I think abi is already being used off-label in the prechemo setting. That may allow enrollment in the 427 P2 trial to proceed fairly quickly, though I agree it will probably be at least 2 years before results are in. Since the trial is partially grant-funded they don't need J&J's help with it, and by the time it's done they'll have the results of the 011 SYNERGY trial. If that's successful, the milestones and royalties would allow them to fund the P3 for 427 themselves. Not that they're likely to take their chances on the SYNERGY outcome -- they'll probably do a financing well ahead of it (unless they decide to partner 427 -- curious that nothing has been said about their plans in that regard in the panel discussion or either of this week's CCs).
Maybe the plan is that if the P2 trial for 427 succeeds and SYNERGY does as well, OGXI becomes a prime takeover target that would be of particular interest to J&J.
All that said, if there's no FDA barrier to going directly to a P3 427 + abi trial then I agree they should approach J&J and try to work out a deal. The fact that that doesn't seem to be happening suggests to me that for whatever reason it's not an option.
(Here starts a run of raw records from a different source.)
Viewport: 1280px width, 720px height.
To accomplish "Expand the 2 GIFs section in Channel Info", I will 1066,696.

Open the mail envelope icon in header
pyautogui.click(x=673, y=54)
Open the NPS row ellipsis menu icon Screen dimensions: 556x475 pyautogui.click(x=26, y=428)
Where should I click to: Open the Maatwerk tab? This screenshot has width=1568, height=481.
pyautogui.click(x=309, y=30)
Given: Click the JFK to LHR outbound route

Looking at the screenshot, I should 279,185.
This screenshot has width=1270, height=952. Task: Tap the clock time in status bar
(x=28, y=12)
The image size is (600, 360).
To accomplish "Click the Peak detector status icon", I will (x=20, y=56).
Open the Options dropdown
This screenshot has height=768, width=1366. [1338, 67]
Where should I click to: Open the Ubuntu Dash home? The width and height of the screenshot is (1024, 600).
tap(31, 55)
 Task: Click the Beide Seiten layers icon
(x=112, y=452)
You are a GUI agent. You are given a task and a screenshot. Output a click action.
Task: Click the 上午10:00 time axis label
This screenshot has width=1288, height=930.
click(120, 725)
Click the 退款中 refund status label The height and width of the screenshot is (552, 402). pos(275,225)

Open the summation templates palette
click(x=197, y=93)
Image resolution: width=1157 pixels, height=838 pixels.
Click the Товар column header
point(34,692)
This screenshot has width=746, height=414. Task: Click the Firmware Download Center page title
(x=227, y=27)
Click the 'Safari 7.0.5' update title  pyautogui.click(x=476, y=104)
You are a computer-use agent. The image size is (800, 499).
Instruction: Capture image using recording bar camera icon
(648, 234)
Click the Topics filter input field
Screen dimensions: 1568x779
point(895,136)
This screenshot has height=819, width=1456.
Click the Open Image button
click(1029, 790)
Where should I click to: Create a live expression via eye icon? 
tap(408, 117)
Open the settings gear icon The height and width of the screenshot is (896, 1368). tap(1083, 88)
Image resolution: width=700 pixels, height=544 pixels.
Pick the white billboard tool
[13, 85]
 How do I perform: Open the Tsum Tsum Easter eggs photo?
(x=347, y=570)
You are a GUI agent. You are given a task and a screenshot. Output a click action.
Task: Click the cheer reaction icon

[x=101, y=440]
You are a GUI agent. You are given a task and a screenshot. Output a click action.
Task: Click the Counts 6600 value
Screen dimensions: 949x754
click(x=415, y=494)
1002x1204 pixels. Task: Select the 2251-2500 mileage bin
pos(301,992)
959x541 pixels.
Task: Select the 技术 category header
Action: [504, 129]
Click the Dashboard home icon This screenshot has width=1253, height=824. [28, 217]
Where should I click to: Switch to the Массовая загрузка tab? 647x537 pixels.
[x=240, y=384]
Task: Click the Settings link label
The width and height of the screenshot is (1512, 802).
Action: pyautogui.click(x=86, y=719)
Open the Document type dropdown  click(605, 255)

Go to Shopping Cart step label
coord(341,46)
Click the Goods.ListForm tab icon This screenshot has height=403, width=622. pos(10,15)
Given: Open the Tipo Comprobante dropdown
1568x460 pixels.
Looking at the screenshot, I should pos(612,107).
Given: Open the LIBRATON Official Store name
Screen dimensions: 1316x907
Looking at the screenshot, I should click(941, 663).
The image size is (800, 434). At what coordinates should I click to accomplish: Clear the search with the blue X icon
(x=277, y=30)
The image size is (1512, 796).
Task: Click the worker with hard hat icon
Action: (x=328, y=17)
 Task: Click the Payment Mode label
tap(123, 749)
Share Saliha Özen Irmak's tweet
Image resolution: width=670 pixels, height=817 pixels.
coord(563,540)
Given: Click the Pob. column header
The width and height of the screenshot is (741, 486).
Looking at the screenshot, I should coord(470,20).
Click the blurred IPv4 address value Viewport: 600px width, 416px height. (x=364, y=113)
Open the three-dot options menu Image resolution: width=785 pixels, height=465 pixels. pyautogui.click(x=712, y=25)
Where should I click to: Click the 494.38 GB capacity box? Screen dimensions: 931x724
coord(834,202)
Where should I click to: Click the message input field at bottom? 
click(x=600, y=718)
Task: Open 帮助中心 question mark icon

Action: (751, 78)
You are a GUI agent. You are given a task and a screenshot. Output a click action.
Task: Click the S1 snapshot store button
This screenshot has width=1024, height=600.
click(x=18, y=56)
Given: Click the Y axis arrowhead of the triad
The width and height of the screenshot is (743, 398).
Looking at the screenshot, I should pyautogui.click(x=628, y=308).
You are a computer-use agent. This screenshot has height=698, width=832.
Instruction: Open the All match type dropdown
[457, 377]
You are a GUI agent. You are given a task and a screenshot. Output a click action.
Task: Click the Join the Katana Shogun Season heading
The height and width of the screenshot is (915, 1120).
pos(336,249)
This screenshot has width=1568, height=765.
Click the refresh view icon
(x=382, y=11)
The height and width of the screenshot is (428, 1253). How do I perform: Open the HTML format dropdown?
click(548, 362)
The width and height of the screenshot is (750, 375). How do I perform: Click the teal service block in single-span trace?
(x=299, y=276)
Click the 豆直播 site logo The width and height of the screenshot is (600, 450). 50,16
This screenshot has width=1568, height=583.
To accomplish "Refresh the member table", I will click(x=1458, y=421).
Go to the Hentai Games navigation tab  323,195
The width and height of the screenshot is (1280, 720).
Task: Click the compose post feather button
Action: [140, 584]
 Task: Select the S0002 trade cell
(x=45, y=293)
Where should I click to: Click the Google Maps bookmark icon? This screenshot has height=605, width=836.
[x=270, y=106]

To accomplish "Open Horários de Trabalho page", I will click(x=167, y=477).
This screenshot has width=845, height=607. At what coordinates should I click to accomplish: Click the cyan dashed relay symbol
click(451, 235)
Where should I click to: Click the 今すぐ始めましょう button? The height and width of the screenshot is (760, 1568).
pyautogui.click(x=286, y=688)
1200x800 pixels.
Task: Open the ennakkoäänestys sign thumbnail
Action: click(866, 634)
Just looked at the slide presentation that accompanied the BioCEO CC, which is archived on the website. According to slide 16, the planned P2 study of 427 + abiraterone will be in the prechemo space. I thought I heard Dr. Gleave say in the ASCO panel discussion that it would be in the post-chemo space where abiraterone has already been approved. I realize that J&J is trying to get abi approved for prechemo patients. I don't know how far along they are but now I'm confused. Of course, the prechemo patient population is larger so I hope the slide is accurate.
Thanks. It seems like the webcast of the cc is removed from the website.
The increase from 800 to 1000 is good news. The most important news as always is that the co expects to finish the enrollment this year.
I am also confused about prechemo vs postchemo.
The focus on abi might be an indication that J&J is interested in 427 to stay competitive against mdv3100.